A couple of weeks later, a clump of leaves has formed. I'm figuring that if I feed the clump well, with aged comfrey soup from the barrel behind the shed, the growth may continue. What the cluster will look like in a fortnight's time is anyone's guess, but I'll be there with my camera.
Some would say this is a pointless exercise.

6 comments:

Anonymous said...

I thought corn cobs always had a point.

Anonymous said...

Corn is probably the earliest and most successful genetically modified plant.
It is a human invention, a plant that does not exist naturally in the wild. It can only survive if planted and protected by humans.

robertguyton said...

This one's straight down, wildcrafty. I wonder if this has been done before. Surely. Someone, somewhere...probably an Aztex, Pueblo Indian or Nabraskan at some point in history, shoved a cob into the soil thinking, "I wonder if anyone has tried this before?"
Am I walking in the footprints of great people, or loons? And does one walk in footprints or footsteps?
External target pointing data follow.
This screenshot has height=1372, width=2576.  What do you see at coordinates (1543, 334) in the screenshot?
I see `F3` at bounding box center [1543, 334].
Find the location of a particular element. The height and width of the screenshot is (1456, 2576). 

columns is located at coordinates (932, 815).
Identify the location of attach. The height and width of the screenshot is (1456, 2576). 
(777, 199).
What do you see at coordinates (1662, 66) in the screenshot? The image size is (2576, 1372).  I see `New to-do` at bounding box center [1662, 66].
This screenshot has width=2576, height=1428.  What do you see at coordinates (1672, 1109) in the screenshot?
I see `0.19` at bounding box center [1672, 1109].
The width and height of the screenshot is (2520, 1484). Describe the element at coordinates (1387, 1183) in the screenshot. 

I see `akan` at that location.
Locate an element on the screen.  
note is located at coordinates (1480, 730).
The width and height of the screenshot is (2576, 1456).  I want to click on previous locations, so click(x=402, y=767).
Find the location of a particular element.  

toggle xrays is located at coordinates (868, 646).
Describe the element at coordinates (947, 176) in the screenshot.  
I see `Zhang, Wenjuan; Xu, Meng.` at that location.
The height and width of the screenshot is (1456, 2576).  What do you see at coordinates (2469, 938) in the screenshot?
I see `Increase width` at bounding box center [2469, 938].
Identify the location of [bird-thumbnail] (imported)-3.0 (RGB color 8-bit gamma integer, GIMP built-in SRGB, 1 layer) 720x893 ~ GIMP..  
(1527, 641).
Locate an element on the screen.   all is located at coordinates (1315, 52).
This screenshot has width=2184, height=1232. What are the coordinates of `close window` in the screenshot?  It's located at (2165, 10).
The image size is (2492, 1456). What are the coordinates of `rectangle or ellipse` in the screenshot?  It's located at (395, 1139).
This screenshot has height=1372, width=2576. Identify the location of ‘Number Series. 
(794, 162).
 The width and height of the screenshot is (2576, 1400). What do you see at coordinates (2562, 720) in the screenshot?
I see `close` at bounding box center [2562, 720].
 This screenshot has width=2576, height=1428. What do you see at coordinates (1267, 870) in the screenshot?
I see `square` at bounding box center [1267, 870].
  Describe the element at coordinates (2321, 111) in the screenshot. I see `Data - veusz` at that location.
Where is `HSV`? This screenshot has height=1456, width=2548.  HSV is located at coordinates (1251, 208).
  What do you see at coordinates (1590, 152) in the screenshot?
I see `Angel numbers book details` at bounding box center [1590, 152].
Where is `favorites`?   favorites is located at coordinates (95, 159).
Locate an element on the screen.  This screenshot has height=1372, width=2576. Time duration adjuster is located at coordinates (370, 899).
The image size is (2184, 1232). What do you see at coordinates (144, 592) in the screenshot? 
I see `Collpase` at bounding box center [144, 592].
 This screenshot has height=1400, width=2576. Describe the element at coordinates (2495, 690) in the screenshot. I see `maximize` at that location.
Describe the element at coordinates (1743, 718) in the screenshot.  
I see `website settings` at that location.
Anon - I don't think you should call conventional plant breeding 'genetic modification' - they ae different processes. Selection for quality differs from cellular manipulation.
But yes, corn/maize modification will have happened early on in the horticultural history of mankind.

Anonymous said...

I think it's an excellent experiment and look forward to more updates :-)

Kaukapakapa said...

Look forward to seeing the results. I think I'd be torn between letting the whole 'clump' grow as it is now - or trying to separate individual plants out once they reach 10cm or so.

robertguyton said...

I'm very encouraged.
I'll nip outside and take an up-date photo.
I'm going to leave it as a clump, kaukapapa, so that I know.